No horário do casamento – valendo aí, com rigor, o que constava no convite – estacava-se, paramentado, à frente do altar e começava a conferir, nervosamente, o relógio. Se a noiva passasse da medida (medida dele) na charmosa delonga da chegada à igreja, a cerimônia podia ser declarada suspensa:

- Eu tinha, hoje, aqui, um casamento a celebrar, mas, infelizmente, o não comparecimento da noiva me obriga a agradecer a presença de todos e convidá-los para a Santa Missa a ser celebrada em seguida...
Um Deus nos acuda! Fazê-lo voltar da sacristia e retomar a cerimônia demandava esforço diplomático. Lágrimas borravam maquiagens primorosas.

Havia outra área sensível: casamento muito fashion. Ora, se noivas pobres não podiam ornamentar ricamente a igreja e entrar ao som de acordes de bom gosto, pompa e luxo deviam ser moderados também nos casamentos da classe média. Assim, coral do Conservatório, música ao vivo, mimosos arranjos de flores na (já) suntuosa Catedral, exigiam latim bem declinado para serem deferidos. Casa de Deus não é lugar de exibição.

Ecce Homo. Possuía, certamente, qualidades que excediam com sobras tais restrições. Era simpático, apesar de tudo, e pronunciava homilias talentosas que agradavam. A par da poesia acima lembrada, cultivava também certo pendor musical, que o levou a compor um belo hino de louvor a Leopoldina. Ele que nascera em São Sebastião do Paraíso.

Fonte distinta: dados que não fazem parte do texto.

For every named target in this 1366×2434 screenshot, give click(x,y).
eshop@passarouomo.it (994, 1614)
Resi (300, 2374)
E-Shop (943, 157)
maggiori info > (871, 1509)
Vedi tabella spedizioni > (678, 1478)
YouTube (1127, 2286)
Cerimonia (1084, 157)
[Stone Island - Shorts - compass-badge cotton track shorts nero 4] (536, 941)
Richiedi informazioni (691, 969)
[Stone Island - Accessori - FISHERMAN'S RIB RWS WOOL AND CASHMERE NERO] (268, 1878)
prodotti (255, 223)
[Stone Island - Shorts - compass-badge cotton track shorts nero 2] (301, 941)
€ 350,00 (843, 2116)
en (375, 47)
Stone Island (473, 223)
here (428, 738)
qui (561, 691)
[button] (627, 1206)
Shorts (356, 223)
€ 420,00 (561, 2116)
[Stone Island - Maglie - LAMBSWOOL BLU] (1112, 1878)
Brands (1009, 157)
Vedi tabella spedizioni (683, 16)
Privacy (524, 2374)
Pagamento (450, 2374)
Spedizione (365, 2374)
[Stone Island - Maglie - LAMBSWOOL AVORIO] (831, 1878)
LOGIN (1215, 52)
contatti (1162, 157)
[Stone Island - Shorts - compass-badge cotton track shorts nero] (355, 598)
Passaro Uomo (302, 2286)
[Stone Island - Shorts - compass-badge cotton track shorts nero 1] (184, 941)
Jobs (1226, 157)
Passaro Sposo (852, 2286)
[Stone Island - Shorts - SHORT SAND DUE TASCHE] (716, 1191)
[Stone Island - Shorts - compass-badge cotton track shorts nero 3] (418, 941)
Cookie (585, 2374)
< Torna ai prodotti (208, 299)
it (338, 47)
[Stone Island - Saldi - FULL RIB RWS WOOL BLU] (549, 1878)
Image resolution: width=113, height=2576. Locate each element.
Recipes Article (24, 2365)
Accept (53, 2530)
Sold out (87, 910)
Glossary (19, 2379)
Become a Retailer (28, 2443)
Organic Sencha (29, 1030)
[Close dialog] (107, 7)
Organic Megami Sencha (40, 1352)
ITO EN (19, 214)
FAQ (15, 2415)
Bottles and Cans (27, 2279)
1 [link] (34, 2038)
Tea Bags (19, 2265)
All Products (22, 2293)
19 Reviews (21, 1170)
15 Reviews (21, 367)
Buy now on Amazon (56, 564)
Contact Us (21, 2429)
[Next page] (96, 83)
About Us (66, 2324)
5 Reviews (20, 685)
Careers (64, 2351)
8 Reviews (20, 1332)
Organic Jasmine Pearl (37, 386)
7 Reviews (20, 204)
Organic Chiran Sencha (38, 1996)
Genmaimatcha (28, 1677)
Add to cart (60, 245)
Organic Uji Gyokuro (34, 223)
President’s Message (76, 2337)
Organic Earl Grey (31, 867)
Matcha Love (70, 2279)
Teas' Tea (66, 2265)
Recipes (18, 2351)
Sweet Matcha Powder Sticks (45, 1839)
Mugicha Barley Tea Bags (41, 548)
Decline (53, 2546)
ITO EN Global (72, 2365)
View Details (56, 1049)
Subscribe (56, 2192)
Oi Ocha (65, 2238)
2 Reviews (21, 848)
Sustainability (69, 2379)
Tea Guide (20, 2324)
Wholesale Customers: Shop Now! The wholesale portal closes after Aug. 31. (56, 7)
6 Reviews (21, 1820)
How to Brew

Deixei meu interior logo após o ginásio e só pelos trinta anos estive, pessoalmente, com o Cônego Naves. Na penosa missão, aliás, de advogado de minha noiva que desejava casar-se ao som de Mozart... Ganhei a causa. Ele concordou não fazer sentido uma professora de piano caminhar, de véu e grinalda, até o altar meio a dezenas de convidados com as orelhas na posição mute.

Mas eis que, meses depois, o encontro no Rio de Janeiro, como protagonista da história que finalmente passo a contar, ocorrida no prédio do Banco do Brasil da esquina de Av. Rio Branco com Av. Presidente Vargas.

Via-me ali, certa manhã, enredado em meus misteres bancários, quando reconheci, no balcão das Ordens de Pagamento, a figura do Pe. Naves. Se querem uma ideia da pessoa, imaginem o Tancredo Neves vestido de batina. Era ele.
Já o atendia o jovem funcionário, José Breno Monteiro de Castro, também mineiro de Leopoldina – aliás, da seleta estirpe dos descendentes do Barão de Paraopeba, de Congonhas do Campo.

Por delicadeza e solidariedade conterrânea, fui apertar-lhe a mão no instante em que José Breno se oferecia a completar, para ele, o formulário.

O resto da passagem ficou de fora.